■ **Text provided**:
November 1st, 2008 · 10 Comments · economy, politics, the power of identity

The South African National People’s Convention held in Sandton today, surely marks a turning point in South Africa’s history.

The convention is clearly bigger and of more significance than what most media pundits have predicted even a short while ago. At best it – we were told – would be a splinter group from the ANC. The ANC won’t have much to worry about.

Yes, it’s unlikely the ANC will loose the 2009 election, but still – this is big shift. Signs are that the ANC are worried.

Wabenzi, originally uploaded by Wildebeast1.

And although on both sides of the divide there are plenty of careerists, opportunists and beholders of the cult of personality – ideological lines are belatedly being drawn in the sand. There is a left and a right developing around normal issues such as how much the state should be involved in developing South Africa, about public and private.

Soon the whole of South Africa will have to choose their politics more by their ideology and less by their race. How novel!

What I find telling is the fear among whites of Jacob Zuma. It is so ironic. At the convention there was evidence of exactly these sentiments.

“Delegate Kyle van Huyssteen, 21, who lives with his parents in Lonehill, was there because he was disgusted by how former president Thabo Mbeki was axed by the ANC.

■ **Source data**:
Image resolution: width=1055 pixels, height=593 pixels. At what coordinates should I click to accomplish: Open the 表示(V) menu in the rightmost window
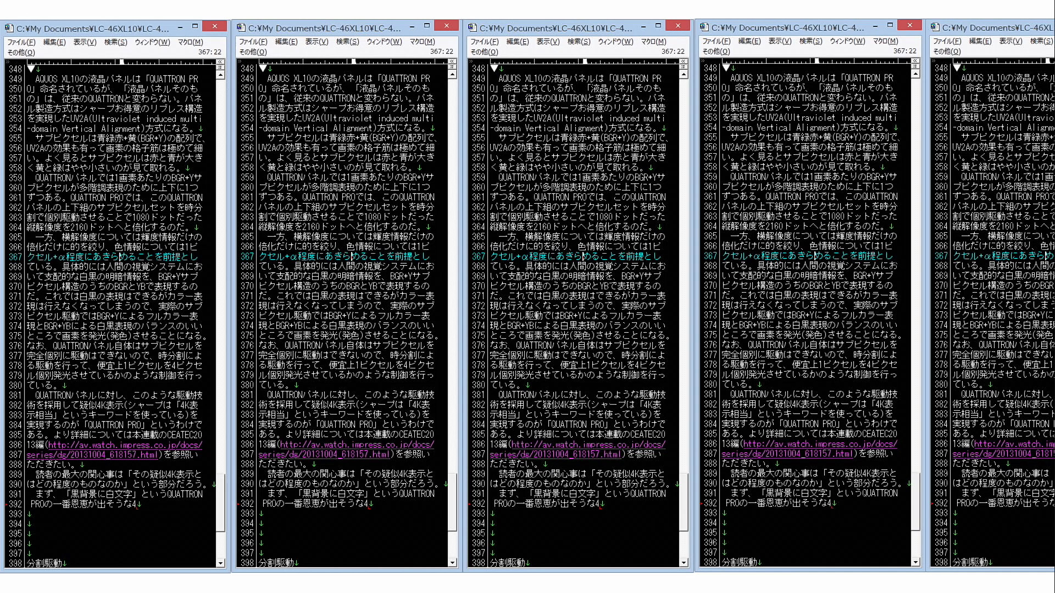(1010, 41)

■ **Work to complete**: In the post on the Sandton convention, why did delegate Kyle van Huyssteen attend? Answer in one to three sentences.

■ **The response**: Kyle van Huyssteen attended because he was disgusted by how the ANC had axed former president Thabo Mbeki.